LuuuuuuUUUUUUaaaaAAAARRRrrr BIAAASSA!!!!. Lelah pada saat itu terbayar sudah oleh sensasi keindahan alam ciptaan tuhan yang maha esa yang sedemikian memanjakan mata. Kabut tipis mengambang dibawah kaki, serta hembusan angin yang bertiup dan bergemuruh membuat aku seperti ada di khayangan. Sawah, rumah, jalaln-jalan dan sungai terlihat tampak kecil apabila dilihat dari atas puncak gunung Guntur. Didepan, terlihat awan putih menggoda mengajak mendekat, dan memang semua ini membuat saya dan kawan-kawan bisa melupakan sejenak masalah yang sering kami alami di kehidupan sehari-hari. Yang terbesit saat itu adalah betapa besarnya keagungan dan kebesaran tuhan dan begitu kecilnya kita manusia sebagai ciptaan dari nya. 

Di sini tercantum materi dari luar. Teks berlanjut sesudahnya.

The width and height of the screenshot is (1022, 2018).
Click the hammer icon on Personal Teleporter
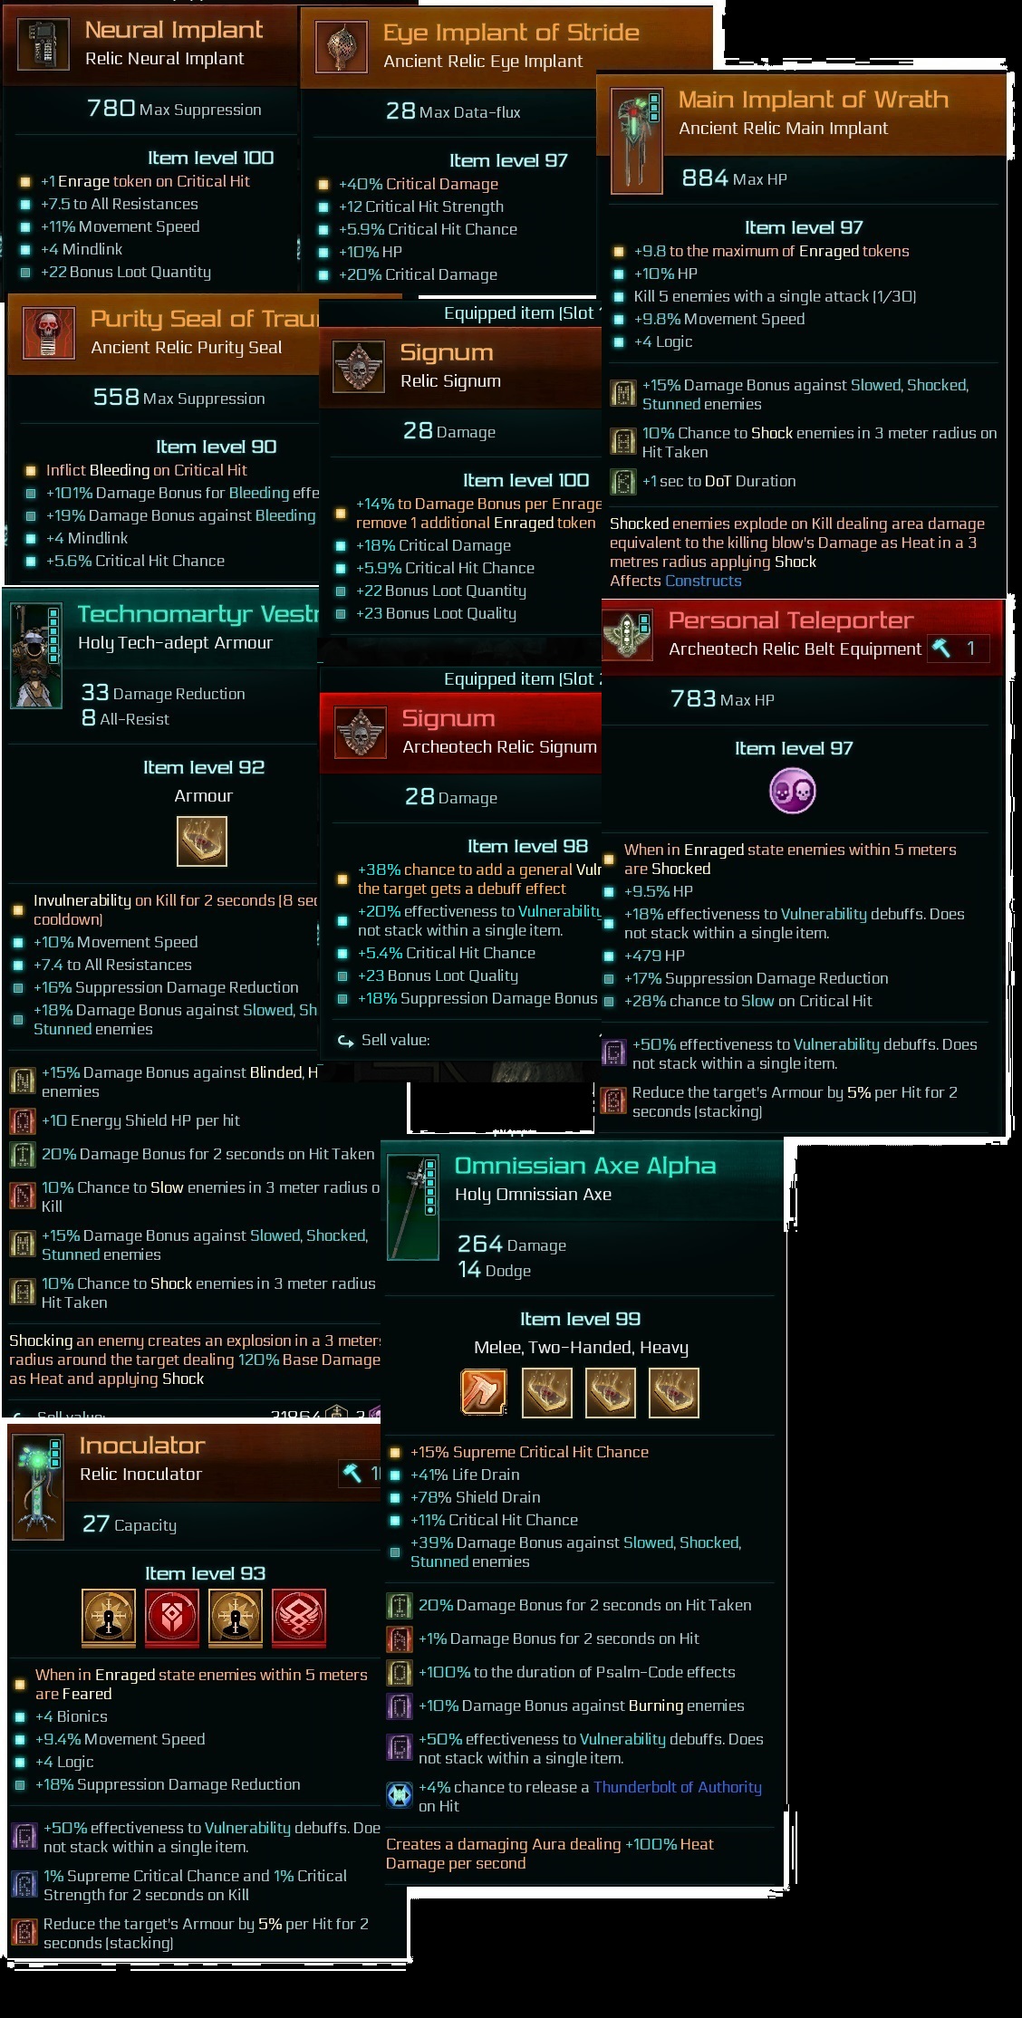942,648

Dalam hitungan menit tangan kang Elang alias kang Dian (salah satu anggota dari dua anggota penuh yang ikut) menjuk ke sebelah barat dan menunjukan salah satu gunung "itulah gunung Masigit dan gunung Geulis" katanya. Objek yang ditunjukan barang kali asing dan belum dikenal luas, hal ini dikarenakan kedua gunung ini terhalang olh gunung Guntur. Gunung Masigit adalah salah satu dari beberapa untaian gunung yaitu gunung Guntur, gunung masigit, dan gunung Geulis dan disebelah selatannya ada sebuah gunung kecil yaitu gunung Putri. Melihat gunung Masigit dan gunung Geulis yang akan didaki dalam perjalanan kita selanjutnya membuat kami bertujuh terperangah dan membuat semangat kami langsung turun.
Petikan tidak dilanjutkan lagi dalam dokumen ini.